╭─ Input material

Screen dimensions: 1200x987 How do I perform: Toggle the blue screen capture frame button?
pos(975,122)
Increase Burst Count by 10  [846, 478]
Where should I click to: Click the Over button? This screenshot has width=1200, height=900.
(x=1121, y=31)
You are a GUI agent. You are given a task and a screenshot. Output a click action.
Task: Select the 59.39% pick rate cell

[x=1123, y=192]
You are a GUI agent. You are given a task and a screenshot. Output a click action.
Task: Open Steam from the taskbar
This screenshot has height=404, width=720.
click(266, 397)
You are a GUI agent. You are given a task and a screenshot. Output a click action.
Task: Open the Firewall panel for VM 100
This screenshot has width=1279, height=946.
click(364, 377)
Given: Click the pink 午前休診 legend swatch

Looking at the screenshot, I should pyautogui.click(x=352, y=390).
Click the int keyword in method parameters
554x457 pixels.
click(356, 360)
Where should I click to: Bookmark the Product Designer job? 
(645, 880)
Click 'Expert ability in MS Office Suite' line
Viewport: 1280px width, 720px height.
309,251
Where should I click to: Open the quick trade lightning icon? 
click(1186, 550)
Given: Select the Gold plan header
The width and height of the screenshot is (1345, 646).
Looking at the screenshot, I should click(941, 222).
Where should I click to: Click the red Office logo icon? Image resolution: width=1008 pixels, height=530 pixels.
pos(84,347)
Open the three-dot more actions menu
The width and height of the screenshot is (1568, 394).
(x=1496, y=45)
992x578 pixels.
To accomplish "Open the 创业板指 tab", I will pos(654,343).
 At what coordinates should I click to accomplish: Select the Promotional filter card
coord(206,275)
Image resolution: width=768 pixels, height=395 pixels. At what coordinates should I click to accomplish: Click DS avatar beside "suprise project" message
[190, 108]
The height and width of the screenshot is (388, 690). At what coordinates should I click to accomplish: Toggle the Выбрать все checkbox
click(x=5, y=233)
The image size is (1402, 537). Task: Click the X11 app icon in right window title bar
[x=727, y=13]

╰─

_Task statement_. Your answer should consist solely of the lines above from the line with "Given: Select the Gold plan header" to the line with "Open the three-dot more actions menu", both included, reproduced exactly.

_Response below_.
Given: Select the Gold plan header
The width and height of the screenshot is (1345, 646).
Looking at the screenshot, I should click(941, 222).
Where should I click to: Click the red Office logo icon? Image resolution: width=1008 pixels, height=530 pixels.
pos(84,347)
Open the three-dot more actions menu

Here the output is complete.